Call anyone ‘donkey’ and by the time you realise you pronounced the word — intentionally or inadvertently — you might have received a mighty slap that will hurt for donkey’s years. The reaction may be justifiable: the beast of burden (as if man were no beast, with no burden!), has always been associated with stupidity and stubbornness: two patently unenviable attributes absolutely (?) absent in man! Hence, the slap in the face of the insulter.

There are people who refuse even to touch donkeys, dishing out a purely irrational rationale against these animals of patience: the latter may pass their ‘stupidity and stubbornness’ on to the former. However, it sounds equally true the other way round.

For instance, how risible and stupid of man to eat food and to wear clothes carried by these beasts of burden but consider them untouchable! That’s pure ungratefulness and hypocrisy par excellence, I would say!

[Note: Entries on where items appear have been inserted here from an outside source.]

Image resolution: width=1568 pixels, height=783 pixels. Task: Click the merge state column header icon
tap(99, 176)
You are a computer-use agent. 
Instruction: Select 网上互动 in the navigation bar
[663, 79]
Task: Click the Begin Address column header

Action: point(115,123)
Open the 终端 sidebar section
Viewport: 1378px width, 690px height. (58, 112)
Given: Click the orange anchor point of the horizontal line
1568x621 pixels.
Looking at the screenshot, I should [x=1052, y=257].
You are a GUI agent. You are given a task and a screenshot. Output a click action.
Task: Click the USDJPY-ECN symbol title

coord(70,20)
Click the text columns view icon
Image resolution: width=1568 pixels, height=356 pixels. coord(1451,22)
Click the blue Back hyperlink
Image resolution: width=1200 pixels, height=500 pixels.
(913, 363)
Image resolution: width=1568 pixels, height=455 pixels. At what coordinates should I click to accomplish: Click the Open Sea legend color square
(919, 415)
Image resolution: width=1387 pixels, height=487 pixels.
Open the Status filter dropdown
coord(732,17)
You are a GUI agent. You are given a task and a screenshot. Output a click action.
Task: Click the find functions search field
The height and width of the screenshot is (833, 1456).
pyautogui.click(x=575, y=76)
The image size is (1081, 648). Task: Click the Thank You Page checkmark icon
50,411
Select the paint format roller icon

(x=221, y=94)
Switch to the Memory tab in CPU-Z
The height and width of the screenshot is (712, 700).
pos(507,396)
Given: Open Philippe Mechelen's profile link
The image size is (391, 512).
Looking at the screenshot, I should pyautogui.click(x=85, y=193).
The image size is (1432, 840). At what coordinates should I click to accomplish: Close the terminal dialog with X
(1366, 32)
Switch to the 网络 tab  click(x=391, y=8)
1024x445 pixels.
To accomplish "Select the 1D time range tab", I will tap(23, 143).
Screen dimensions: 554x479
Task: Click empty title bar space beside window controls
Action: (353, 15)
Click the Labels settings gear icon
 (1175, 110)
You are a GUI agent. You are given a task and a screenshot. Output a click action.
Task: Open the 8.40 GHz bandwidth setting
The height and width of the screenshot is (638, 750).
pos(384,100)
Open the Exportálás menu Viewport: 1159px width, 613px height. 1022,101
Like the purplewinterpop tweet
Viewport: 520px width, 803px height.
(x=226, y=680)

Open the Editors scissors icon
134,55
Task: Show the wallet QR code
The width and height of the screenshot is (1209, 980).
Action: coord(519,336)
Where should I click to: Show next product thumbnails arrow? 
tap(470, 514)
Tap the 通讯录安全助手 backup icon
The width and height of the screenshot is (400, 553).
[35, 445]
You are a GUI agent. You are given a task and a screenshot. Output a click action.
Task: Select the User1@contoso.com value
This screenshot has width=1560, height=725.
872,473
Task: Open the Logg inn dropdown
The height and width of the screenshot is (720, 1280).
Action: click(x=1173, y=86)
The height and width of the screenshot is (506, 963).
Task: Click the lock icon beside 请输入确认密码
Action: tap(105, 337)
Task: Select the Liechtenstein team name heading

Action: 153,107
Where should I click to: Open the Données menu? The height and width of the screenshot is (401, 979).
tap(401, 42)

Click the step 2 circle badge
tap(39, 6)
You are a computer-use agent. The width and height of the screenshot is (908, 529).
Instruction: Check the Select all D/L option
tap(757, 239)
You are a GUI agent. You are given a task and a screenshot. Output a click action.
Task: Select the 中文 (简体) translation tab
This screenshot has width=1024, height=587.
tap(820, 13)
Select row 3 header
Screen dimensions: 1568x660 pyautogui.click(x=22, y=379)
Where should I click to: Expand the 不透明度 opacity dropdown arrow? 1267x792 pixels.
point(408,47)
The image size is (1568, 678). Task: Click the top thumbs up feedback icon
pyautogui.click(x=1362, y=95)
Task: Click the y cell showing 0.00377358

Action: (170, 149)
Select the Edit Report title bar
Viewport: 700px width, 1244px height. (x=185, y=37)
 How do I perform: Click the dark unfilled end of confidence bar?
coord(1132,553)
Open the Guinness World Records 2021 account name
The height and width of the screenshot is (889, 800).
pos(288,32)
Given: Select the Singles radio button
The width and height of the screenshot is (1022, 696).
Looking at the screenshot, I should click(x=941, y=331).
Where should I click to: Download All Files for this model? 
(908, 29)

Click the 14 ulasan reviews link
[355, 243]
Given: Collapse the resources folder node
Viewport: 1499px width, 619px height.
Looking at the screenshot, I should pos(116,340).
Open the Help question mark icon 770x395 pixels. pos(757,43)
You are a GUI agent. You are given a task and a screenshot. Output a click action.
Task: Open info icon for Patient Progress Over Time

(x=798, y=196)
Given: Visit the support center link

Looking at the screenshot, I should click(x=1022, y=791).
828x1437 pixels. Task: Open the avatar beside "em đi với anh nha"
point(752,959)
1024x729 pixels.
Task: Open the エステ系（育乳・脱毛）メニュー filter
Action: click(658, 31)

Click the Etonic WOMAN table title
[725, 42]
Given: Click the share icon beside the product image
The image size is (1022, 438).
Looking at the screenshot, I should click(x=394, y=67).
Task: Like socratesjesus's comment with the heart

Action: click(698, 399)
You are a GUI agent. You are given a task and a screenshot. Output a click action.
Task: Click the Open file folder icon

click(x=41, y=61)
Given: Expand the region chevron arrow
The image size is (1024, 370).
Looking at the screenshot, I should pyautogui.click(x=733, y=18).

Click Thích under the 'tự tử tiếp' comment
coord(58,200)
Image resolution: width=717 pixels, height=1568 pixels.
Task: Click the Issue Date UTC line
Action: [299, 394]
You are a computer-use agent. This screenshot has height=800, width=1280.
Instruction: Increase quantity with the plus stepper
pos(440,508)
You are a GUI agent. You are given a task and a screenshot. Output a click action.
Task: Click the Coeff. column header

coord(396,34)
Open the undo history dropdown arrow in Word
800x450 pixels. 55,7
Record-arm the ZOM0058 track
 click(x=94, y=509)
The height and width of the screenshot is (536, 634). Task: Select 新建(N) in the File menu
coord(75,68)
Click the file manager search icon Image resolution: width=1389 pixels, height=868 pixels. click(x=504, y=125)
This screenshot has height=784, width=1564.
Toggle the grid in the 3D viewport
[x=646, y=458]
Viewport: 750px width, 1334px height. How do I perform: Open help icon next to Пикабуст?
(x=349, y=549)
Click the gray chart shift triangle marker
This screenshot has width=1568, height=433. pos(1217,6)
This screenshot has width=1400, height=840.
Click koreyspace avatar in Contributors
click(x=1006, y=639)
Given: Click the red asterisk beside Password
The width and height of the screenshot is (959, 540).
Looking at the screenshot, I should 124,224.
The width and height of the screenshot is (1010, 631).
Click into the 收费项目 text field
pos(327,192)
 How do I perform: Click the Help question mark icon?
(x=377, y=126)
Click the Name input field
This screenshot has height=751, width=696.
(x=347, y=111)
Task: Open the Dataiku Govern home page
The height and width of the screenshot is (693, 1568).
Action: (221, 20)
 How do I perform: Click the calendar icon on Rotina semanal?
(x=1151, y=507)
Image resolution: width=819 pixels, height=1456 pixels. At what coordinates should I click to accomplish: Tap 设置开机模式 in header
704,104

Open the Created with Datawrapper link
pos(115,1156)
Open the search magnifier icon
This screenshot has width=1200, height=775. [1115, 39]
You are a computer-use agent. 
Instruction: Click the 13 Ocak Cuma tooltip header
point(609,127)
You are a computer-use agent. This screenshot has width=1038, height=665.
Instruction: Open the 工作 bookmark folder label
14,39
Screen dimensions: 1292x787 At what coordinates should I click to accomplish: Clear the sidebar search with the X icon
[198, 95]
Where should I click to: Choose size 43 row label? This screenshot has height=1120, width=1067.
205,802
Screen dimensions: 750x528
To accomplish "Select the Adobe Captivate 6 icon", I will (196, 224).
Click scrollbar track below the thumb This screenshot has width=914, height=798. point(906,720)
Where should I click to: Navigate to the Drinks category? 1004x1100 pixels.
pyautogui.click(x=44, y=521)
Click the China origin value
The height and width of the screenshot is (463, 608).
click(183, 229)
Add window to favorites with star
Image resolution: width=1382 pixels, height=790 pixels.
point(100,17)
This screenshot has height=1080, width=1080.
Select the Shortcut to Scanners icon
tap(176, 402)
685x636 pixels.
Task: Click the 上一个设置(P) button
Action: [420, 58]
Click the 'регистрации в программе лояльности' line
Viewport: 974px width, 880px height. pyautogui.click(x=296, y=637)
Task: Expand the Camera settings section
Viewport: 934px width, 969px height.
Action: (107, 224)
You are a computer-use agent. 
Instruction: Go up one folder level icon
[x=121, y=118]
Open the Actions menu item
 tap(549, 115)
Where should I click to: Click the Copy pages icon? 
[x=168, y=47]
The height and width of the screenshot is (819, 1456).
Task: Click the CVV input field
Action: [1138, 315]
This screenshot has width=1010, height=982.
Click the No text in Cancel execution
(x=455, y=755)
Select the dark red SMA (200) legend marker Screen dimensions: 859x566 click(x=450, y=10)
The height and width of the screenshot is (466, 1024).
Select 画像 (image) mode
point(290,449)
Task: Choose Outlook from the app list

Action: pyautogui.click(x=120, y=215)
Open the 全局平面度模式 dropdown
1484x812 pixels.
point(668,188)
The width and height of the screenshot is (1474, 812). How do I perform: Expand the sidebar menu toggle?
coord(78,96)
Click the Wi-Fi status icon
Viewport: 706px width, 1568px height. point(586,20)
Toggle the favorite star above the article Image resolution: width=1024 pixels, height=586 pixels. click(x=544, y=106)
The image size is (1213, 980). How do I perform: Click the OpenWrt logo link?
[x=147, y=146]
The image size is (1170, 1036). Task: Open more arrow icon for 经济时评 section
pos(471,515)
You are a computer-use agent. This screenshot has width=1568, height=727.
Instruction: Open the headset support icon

Well, donkeys may be the beasts of burden somewhere. Elsewhere, they can be the beasts carrying the burden of wisdom, too. In La Gloria, Columbia, a teacher came up with a brainchild that deserves every accolade: he owns a mobile library with a difference.

With his two donkeys — Alfa and Beto — burdened with 4,800 books, the teacher moves around with his travelling library: talking the hind legs off a donkey on matters relating to education and lending books to people in secluded areas.

Mobile libraries are a crying need in our country, both in cities and rural areas.

Hence, why not take a leaf out of each of the Columbian teacher’s 4,800 books? And it will certainly be a sight to behold: henceforth, donkeys, mules and horses carrying goods in isolated areas of Nepal — from Kagbeni to Lo-manthang and from Suketar to Olangchungola, for instance — will be carrying loads of books.

Well, man may carry his wisdom inside his head; donkeys carry it on their backs: why make a fuss, after all? Hence, hats off to the man of books! Kudos to the beasts carrying on their backs the burden of wisdom! And may the Columbian mobile library make living beings wiser — men and donkeys included.